P-Patterns!
From Andrey
Contents |
P-Patterns
Some design patterns I came up with.
Smart Button
Suppose you bought a futuristic DVD player - a slick black box with a single tiny hole for the microphone. It does amazing job of recognizing voice commands. To open the drive bay you would say 'Open the drive'. To pause, you would say 'Do pause', and so on. You liked it in the beginning, but unfortunately, you have to always consult the product manual, because you have to memorize exact commands. For example, one day you might say 'Pause' instead of 'Do pause', and it wouldn't react. Finally, you start wanting a more traditional interface - the one with the buttons, so to operate it you wouldn't have to remember commands. With several buttons, you have complete control over the device and do not have to consult the manual!
The design pattern is:
Expose a generic object in the interface in order to simplify class use.
This is the case for exposing an object in the interface. I know that there is opposition for doing so, and even a law (Law of Demeter). However, I choose to say that exposing an object that belongs to a generic, well-known class (in the above case, a button) in the interface provides for simpler, more intuitive designs. Compare this to hiding everything under a monolith interface with a laundry list of methods.
Not being entirely opposed to the Law of Demeter, however I often felt that it stems from assumption that we couldn't fully control an object after exposing it in the interface. While it is true in some OO languages, there are designs and approaches that provide for such control (Example). In the presence of such mechanisms, the Law of Demeter may be less crucial.

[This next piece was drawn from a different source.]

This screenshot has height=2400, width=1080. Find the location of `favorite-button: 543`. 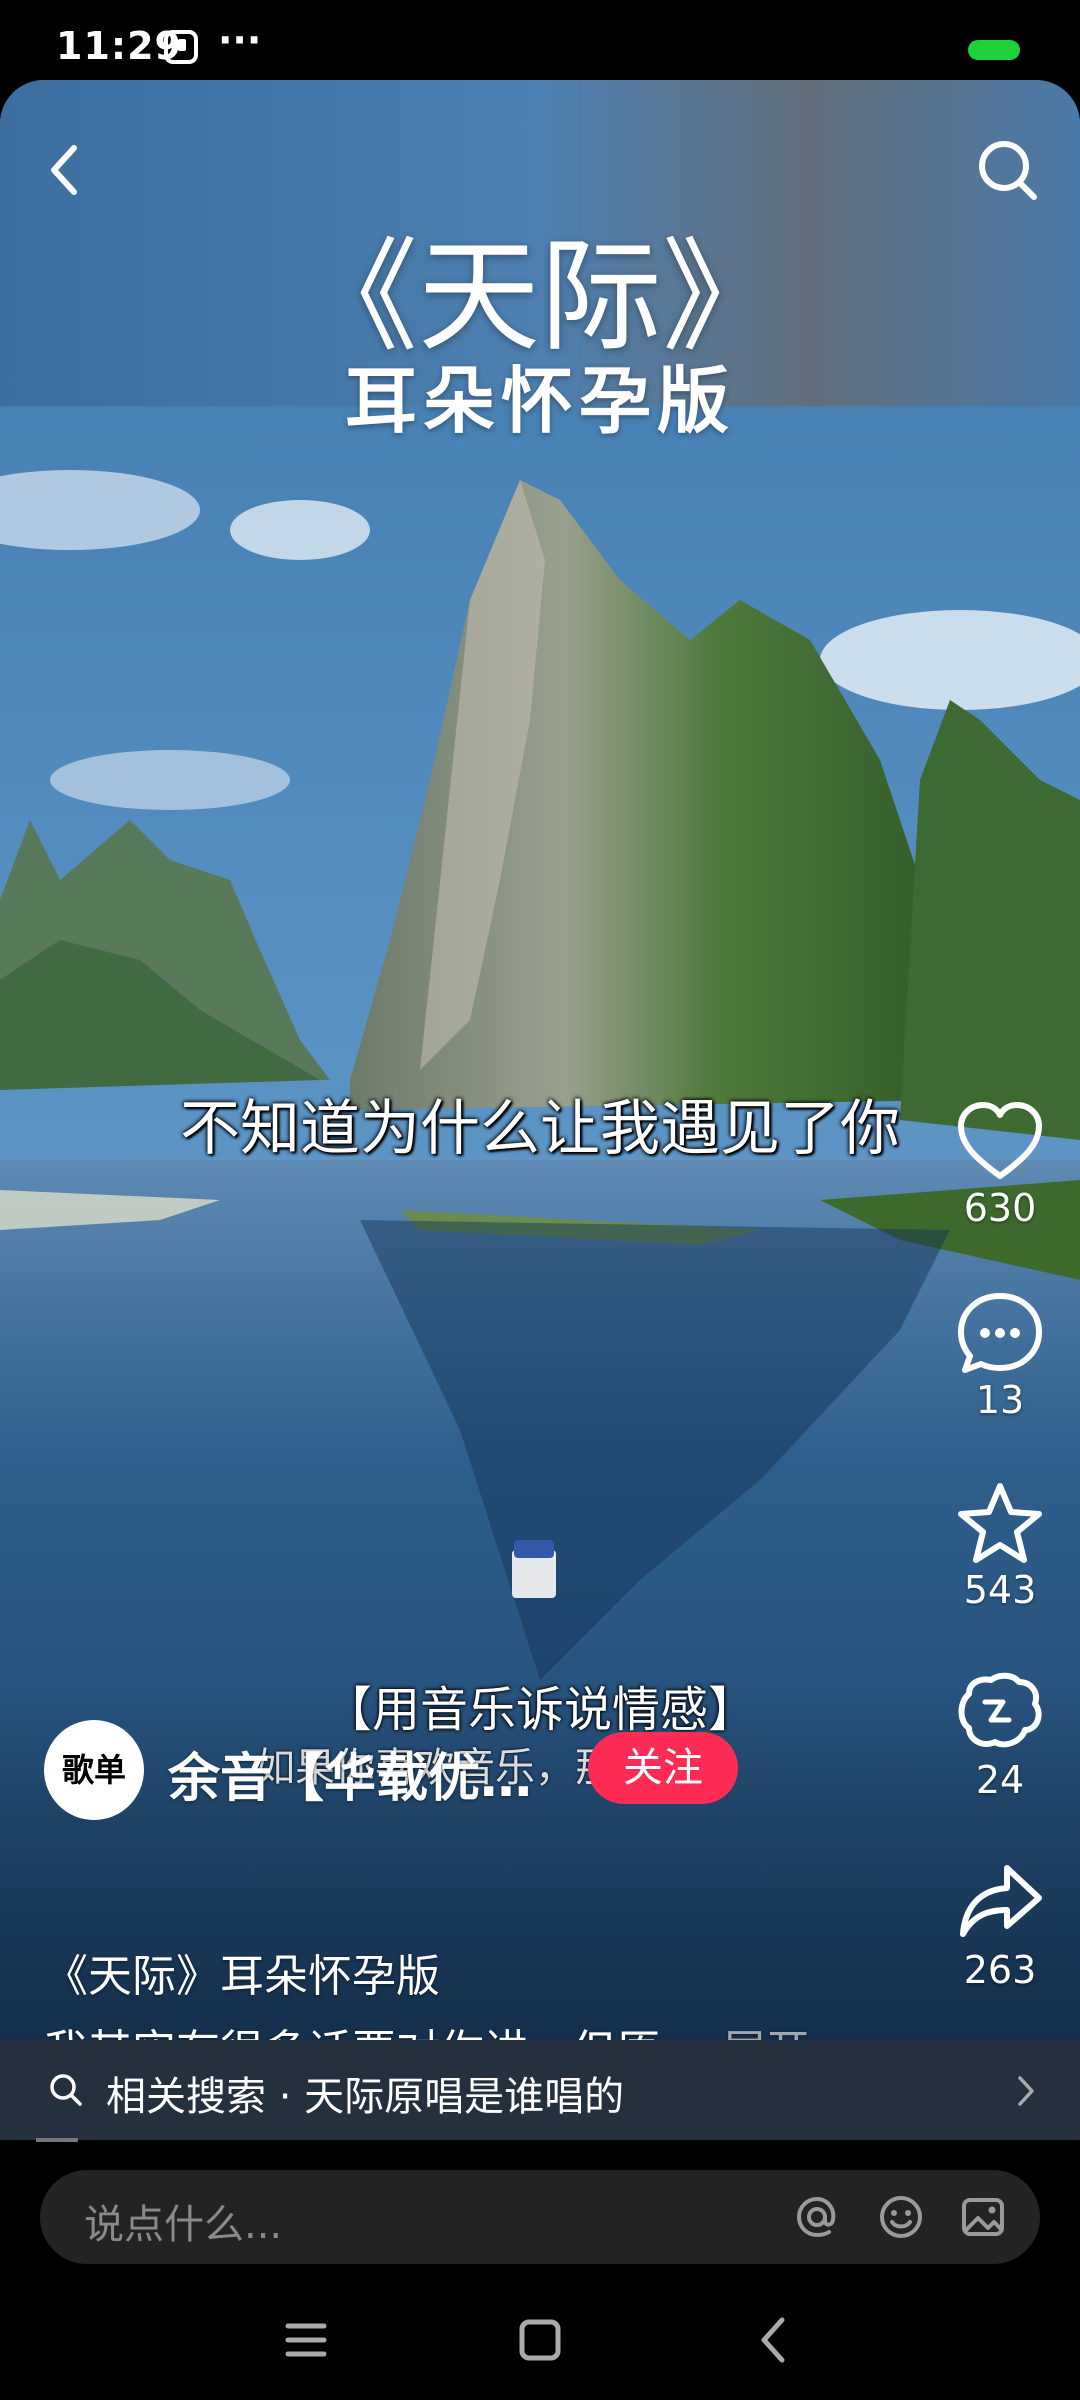

favorite-button: 543 is located at coordinates (1000, 1546).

On the other hand, I'm definetely not advocating for breaking encapsulation and exposing inner objects in class interface. In our example with a DVD player, it only would make sense to expose some objects (buttons, indicators) while keeping others - the one that really do the job - encapsulated. Therefore, more precisely, we want to only expose very generic objects providing for intuitive control, while keeping implementation-specific parts still hidden inside the class.
Postponed Validation
Let's say we have a setProperty() method which changes the value of an object field. One typically validates method arguments within in the body of the method; and sometimes you need more extensive validations. Extra validations may be taxing on performance, especially when the method is called multiple times. In the Postponed Validation pattern, you perform extra validations in the time of a commit. If a validation rule is broken, perform a rollback. Postponing validations until commit lets you ensure data integrity while maintaining high performance.

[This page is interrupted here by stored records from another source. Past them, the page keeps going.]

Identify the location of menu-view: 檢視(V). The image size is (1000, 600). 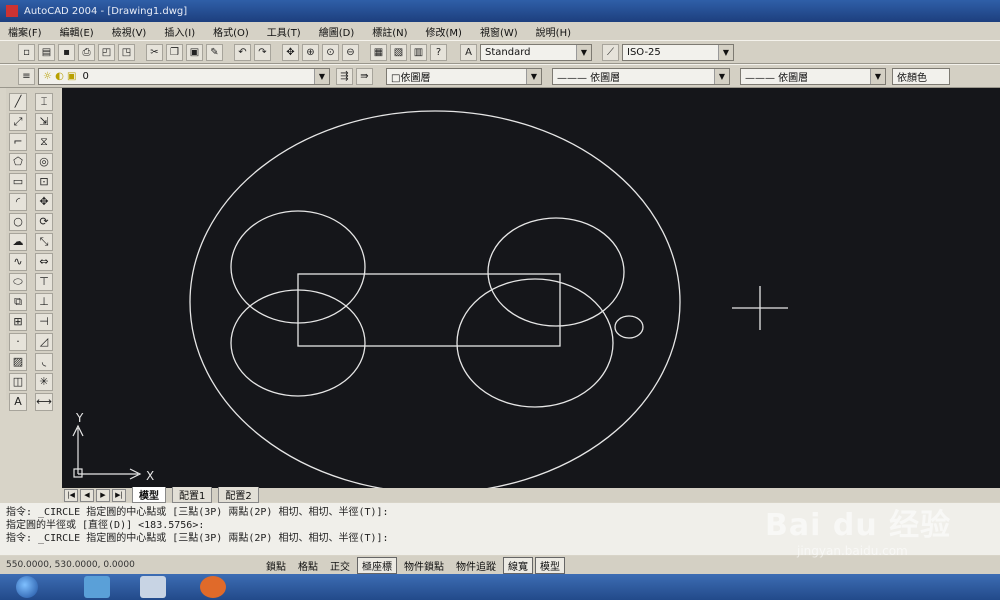
(130, 32).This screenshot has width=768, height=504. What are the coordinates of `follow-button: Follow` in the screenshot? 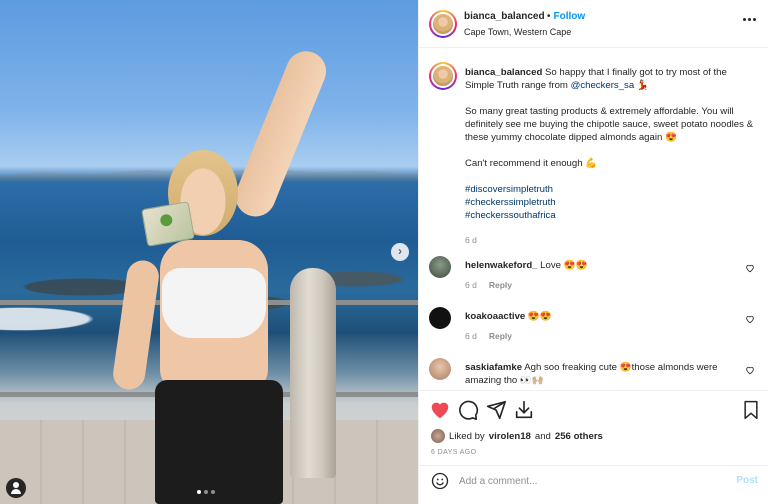 It's located at (570, 16).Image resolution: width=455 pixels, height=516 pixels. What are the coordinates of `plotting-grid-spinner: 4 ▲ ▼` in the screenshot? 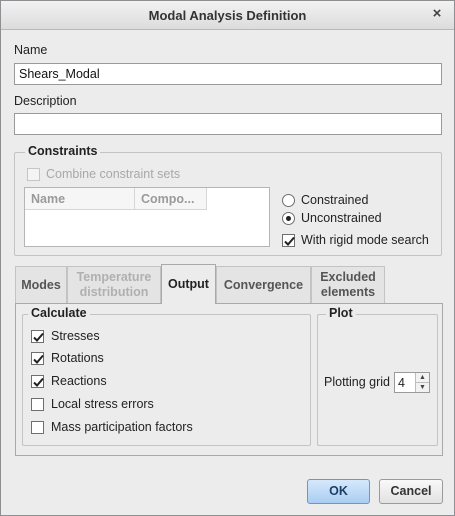 It's located at (412, 382).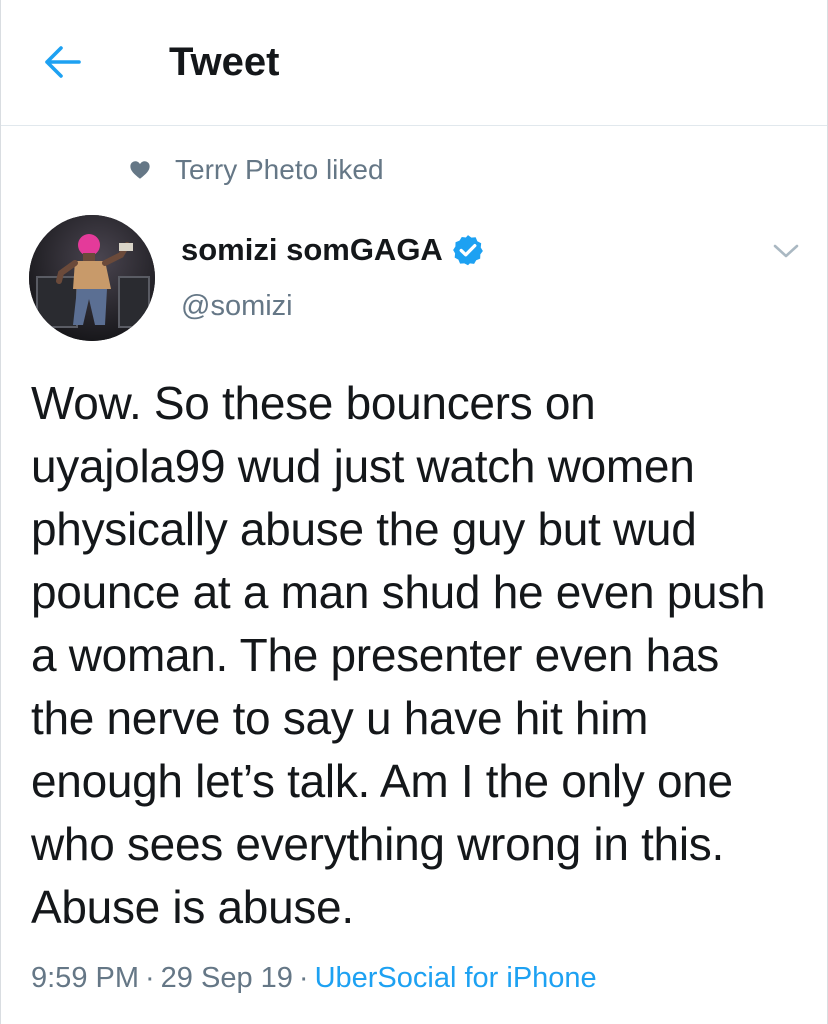  Describe the element at coordinates (85, 978) in the screenshot. I see `tweet-time: 9:59 PM` at that location.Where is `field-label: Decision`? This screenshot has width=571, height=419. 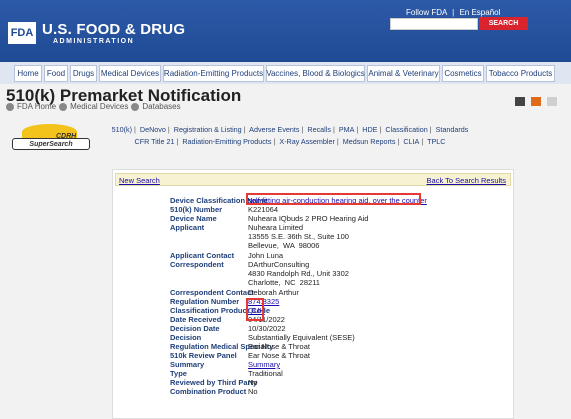
field-label: Decision is located at coordinates (186, 338).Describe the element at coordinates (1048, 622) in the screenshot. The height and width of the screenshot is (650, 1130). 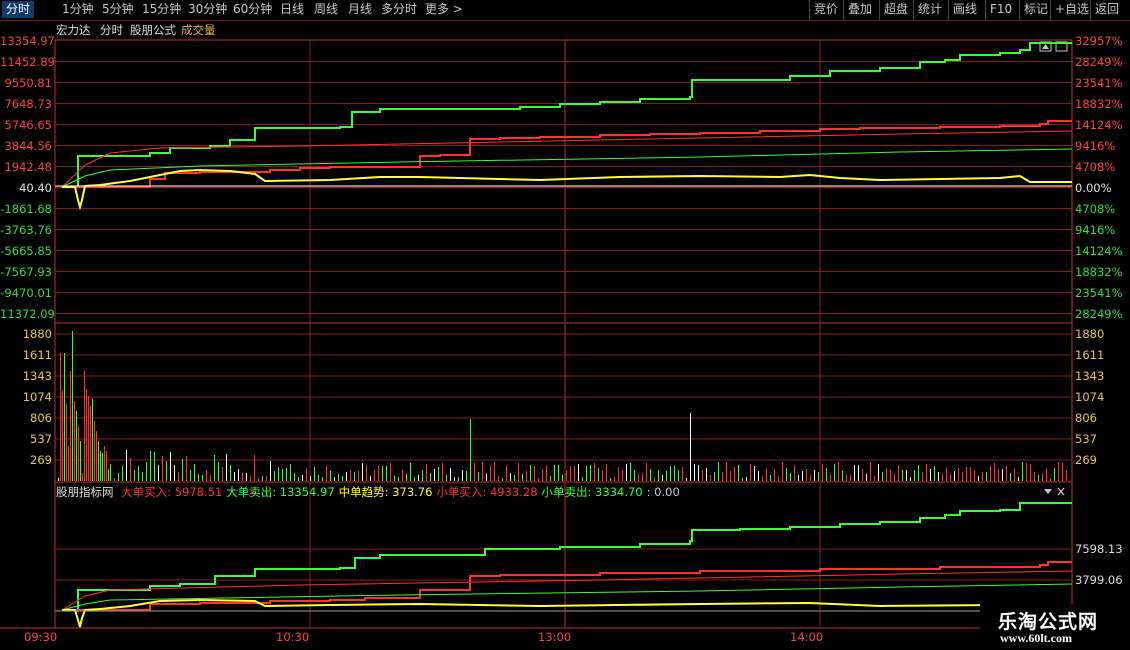
I see `watermark-title: 乐淘公式网` at that location.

Postpone object validation until a checkpoint/commit, so that validations do not hinder performance.
One way to implement postponed validation is Detached Validation. Create a flag in your class to switch validations on and off, and perform a full validation each time the flag is turned on. While in the 'detached' state (flag is off), skip validations thus improving performance. Enforce each object to be back to its non-detached (flag on) state before a commit/checkpoint.
Static resolution
Hide a class behind a static interface to cut on code verbosity and improve readability. As an alternative to creating a Singleton and retrieving it through getInstance() method, create an extra class that implements same interface through static methods, and provide one instance of your Singleton as a work horse for that class. The client code which looked like
Logging logging = Logging.getInstance(); logging.error("my message");
becomes this:
Log.error("my message");
where Log is a static interface now serving as a facade for the Logging class. Bonus: you get a better English capitalization this way!
Pure Business Objects
Divide model classes into pure business object classes and application-specific implementations inheriting from them. In the model, only deal with pure business object classes, while instantiating only the application-specific implementations for them. Utilize the Bridge design pattern to decouple inheritance graphs of both hierarchies and to separate the model from application-specific behaviors.